- _Source text_:
Segment Open
Radical Friendship

(Re)Discovering Friends: A Review of Tessa McWatt’s ‘Shame on me’

This piece is part of HWO’s feature on Radical Friendship.* The feature is an exploration of different configurations of friendship, both intimate and symbolic, and the radical potential of these relationships. You can read an introduction to the series here

An eight-year-old girl in a Toronto classroom in 1968 hears the teacher ask for a definition of “negro”. The girl has no idea what the word means. A boy points to her. The teacher, embarrassed, says no, “Tessa is something else”. She turns to the little girl: “What are you, Tessa?”

Ten-year-old Tessa stands before a mirror with her brother and sister; they are measuring noses. Her sister’s nose is the smallest, the most “Caucasian”. Giggling furiously, Tessa and her brother battle it out for second place.

The adolescent Tessa is reading Jane Eyre (Eyre is her mother’s maiden name). She comes across the description of Rochester’s first wife, the Jamaican creole Bertha Mason, her “lips swelled and dark”. Later a man, kissing Tessa, bites gently on her “exotic” lower lip.

Tessa McWatt is a Guyanese-born novelist, essayist, librettist and professor of creative writing at the University of East Anglia. Shame on Me: An Anatomy of Race and Belonging is her memoir of growing up into a racialised identity foisted on her by what she calls “the plantation”, the ethnically divided, hierarchical world that we all inhabit, but in strikingly dissimilar ways. Like her, I am an expat middle-class Canadian working in an English university. But unlike her I am white – and though I know McWatt well, her book has come as a shock to me.

It was sugar that brought McWatt’s ancestors to the former British Guiana. She owes her surname to her Scottish great-great-grandfather, cousin to slave overseers on the sugar plantations. Nothing is known about her African great-great-grandmother. Her maternal grandmother was the daughter of Chinese labourers escaping war with the Japanese (Shame on Me opens with her grandmother’s rape by an uncle). Other ancestors were Portuguese, Indian, Arawak, English, French – generations that “pulse with miscegenation” have endowed McWatt with a lineage so richly diverse that “it might cause a system outage” in a DNA laboratory. Stories of these ancestors – some fact-based, others imagined – loop through the book, set inside an “anatomy of race” told through body parts: nose, lips, eyes, ass, bones, skin and finally blood, the “mixed blood” of hybridity. Every anatomical part is a racial signifier, the body fragmented into its “coloured” components. “My true aspiration,” McWatt writes of her teenage self, was “to leave behind what my body represented to others”. But no woman, she soon discovers, can do this, and certainly no black woman.
Segment Closed
Data records
Segment Open
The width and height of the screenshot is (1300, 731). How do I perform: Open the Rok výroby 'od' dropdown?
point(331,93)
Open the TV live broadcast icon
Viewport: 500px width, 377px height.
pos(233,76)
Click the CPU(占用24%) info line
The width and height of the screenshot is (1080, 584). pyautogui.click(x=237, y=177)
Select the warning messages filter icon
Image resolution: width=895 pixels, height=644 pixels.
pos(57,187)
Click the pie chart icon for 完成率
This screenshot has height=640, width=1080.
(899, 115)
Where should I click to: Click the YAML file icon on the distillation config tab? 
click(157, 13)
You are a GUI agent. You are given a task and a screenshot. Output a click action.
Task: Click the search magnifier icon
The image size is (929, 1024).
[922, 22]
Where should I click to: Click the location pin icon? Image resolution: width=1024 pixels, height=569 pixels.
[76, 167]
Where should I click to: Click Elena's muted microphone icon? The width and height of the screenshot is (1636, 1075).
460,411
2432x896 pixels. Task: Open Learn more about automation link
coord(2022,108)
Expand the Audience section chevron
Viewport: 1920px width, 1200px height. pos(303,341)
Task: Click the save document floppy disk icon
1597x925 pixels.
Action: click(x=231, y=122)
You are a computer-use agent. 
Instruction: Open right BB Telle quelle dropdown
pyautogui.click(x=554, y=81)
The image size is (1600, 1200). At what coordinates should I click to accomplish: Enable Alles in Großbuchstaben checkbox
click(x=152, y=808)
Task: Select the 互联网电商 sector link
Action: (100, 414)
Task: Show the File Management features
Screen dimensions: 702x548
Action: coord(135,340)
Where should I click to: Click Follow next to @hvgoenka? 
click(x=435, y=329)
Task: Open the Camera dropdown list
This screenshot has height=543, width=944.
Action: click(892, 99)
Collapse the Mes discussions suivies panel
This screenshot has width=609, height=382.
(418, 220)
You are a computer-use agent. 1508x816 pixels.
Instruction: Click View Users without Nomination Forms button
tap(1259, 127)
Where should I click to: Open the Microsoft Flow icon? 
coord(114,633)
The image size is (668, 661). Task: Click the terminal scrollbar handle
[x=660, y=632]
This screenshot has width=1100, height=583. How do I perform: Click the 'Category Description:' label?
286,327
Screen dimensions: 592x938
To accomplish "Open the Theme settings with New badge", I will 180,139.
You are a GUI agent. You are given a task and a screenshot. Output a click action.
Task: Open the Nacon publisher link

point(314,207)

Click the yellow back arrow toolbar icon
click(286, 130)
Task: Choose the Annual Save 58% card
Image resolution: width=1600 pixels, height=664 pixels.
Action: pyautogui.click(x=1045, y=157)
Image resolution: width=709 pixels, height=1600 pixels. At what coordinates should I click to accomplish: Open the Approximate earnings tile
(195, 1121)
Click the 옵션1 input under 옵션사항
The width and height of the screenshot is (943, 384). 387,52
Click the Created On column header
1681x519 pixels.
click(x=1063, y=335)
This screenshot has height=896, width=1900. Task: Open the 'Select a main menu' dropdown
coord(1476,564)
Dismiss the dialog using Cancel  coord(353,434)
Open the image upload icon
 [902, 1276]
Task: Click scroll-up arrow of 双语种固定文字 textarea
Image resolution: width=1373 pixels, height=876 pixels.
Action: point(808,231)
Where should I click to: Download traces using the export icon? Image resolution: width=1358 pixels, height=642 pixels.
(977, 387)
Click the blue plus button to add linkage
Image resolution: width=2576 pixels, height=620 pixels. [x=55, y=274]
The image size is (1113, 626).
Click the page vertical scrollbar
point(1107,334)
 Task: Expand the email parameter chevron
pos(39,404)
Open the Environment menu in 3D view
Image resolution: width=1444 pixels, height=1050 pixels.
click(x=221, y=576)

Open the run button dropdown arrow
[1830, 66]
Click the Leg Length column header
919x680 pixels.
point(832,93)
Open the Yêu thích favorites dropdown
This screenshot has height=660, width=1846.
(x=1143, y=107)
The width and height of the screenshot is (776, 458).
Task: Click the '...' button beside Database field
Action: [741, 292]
Segment Closed
- _Task item 1_: Write out the book review from "An eight-year-old girl" to "for second place.".
- _Task item 2_: Sum up the book review in two sentences.
- _Task item 3_: Using the book review, decide whether each statement agrees with it: (a) The reviewer is white. (b) Much is known about McWatt's African great-great-grandmother. (c) McWatt's maternal grandmother was the daughter of Japanese laborers. Answer yes or no for each and quote the words that decide it.

- _Task solution 1_:
An eight-year-old girl in a Toronto classroom in 1968 hears the teacher ask for a definition of “negro”. The girl has no idea what the word means. A boy points to her. The teacher, embarrassed, says no, “Tessa is something else”. She turns to the little girl: “What are you, Tessa?”

Ten-year-old Tessa stands before a mirror with her brother and sister; they are measuring noses. Her sister’s nose is the smallest, the most “Caucasian”. Giggling furiously, Tessa and her brother battle it out for second place.

- _Task solution 2_: Tessa McWatt's memoir Shame on Me: An Anatomy of Race and Belonging tells of her growing up into a racialized identity forced on her by what she calls "the plantation." Stories of her richly mixed ancestors run through an "anatomy of race" organized by body parts, each of which is a racial signifier.

- _Task solution 3_:
(a) Yes: "But unlike her I am white"
(b) No: "Nothing is known about her African great-great-grandmother."
(c) No: "Her maternal grandmother was the daughter of Chinese labourers escaping war with the Japanese"